Grokking self-supervised (representation) learning: how it works in computer vision and why

Self-Supervised Learning (SSL) is a pre-training alternative to transfer learning. Even though SSL emerged from massive NLP datasets, it has also shown significant progress in computer vision. Self-supervised learning in computer vision started from pretext tasks like rotation, jigsaw puzzles or even video ordering. All of these methods were formulating hand-crafted classification problems to generate labels without human annotators.

Why?

Because many application domains are deprived of human labels. To this end, self-supervised learning is one way to transfer weights. By pretraining your model on labels that are artificially produced from the data.

Nowadays, SSL has shifted to representation learning, which mostly happens in the feature space. I bet you have heard that before. But what does representation learning even mean?

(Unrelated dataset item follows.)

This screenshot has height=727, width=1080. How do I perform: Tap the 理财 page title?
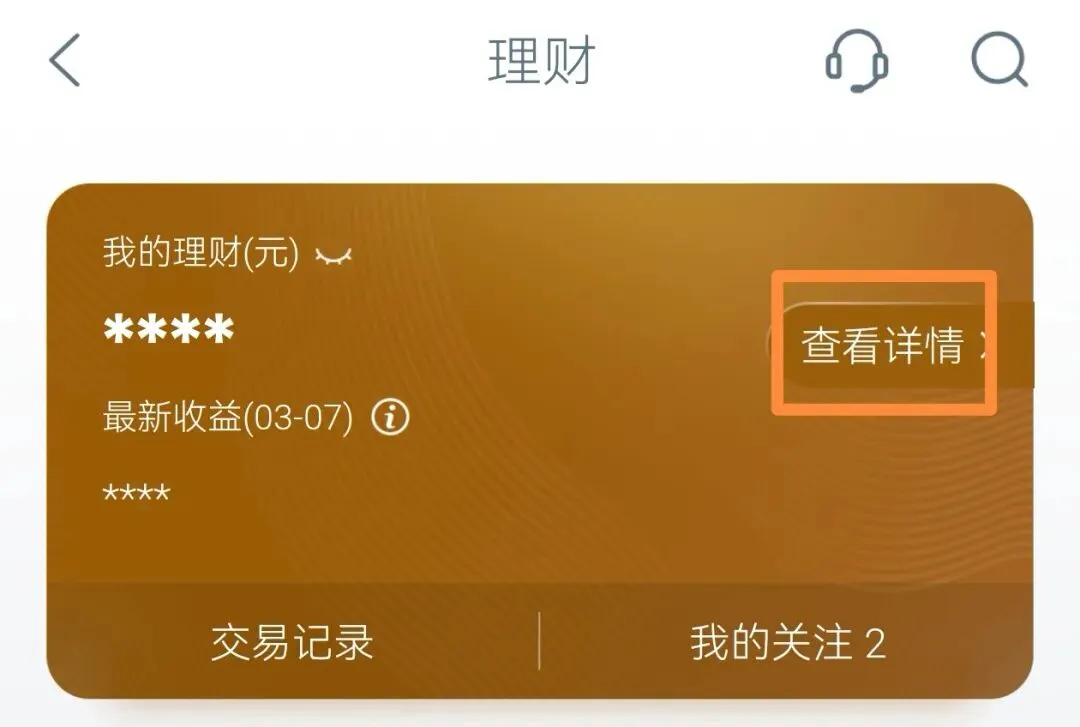pos(541,61)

According to David Marr’s book (Vision: A Computational Investigation), a representation makes explicit certain entities and types of information, and which can be operated on by an algorithm to achieve some information processing goal. Deep learning is all about learning these representations.

In a self-supervised learning setup, we imply that the loss function is minimized in the space where the representations live: the feature space! Some may call it latent space or embedding space, but we will stick with the term feature space throughout this article.

So instead of solving a hand-crafted task, we try to create a robust representation by playing with feature vectors.

TL;DR

In this article we will:

highlight the core principles of SSL that took me a lot of time to grok.
introduce a general framework for SSL.
describe the challenges, and introduce some practical tricks.

Self-supervised learning workflow

A typical framework for SSL has the following steps:

Find unlabeled data, usually from the same domain (distribution)
Decide on the representation learning objective (pretext task), or the method that you want to try.
Choose your augmentations wisely.
Train for many epochs!
Take the pre-trained feature extractor and fine-tune it with an MLP on top. MLP usually stands for 2 linear layers with ReLU activations in-between.
Train on the downstream task without bells and whistles. You can fine-tune the pre-trained network or keep its weights frozen.
Compare with baseline. Yes, you should already have one! If you don’t, run the architecture without self-supervised pre-training.

The goal is of course to capture robust feature representations for the final (downstream task). We don’t care about the pretraining performance.

Ok cool, how do we do that? Well, one way is by contrastive learning.

Contrastive Self-Supervised Learning (SSL)

Since we do not have labels, it is very common to distinguish data by comparison. GANs are the greatest example of learning by comparison, or contrastive learning as it is usually called.

We teach the model what a fake image (negative sample) is compared to a real one (positive sample).

Contrastive learning is a training method wherein a classifier distinguishes between “similar” (positive) and “dissimilar” (negative) input pairs.

In our context, positives and negatives will be the image features. To that end, contrastive learning aims to align positive feature vectors while pushing away negative ones.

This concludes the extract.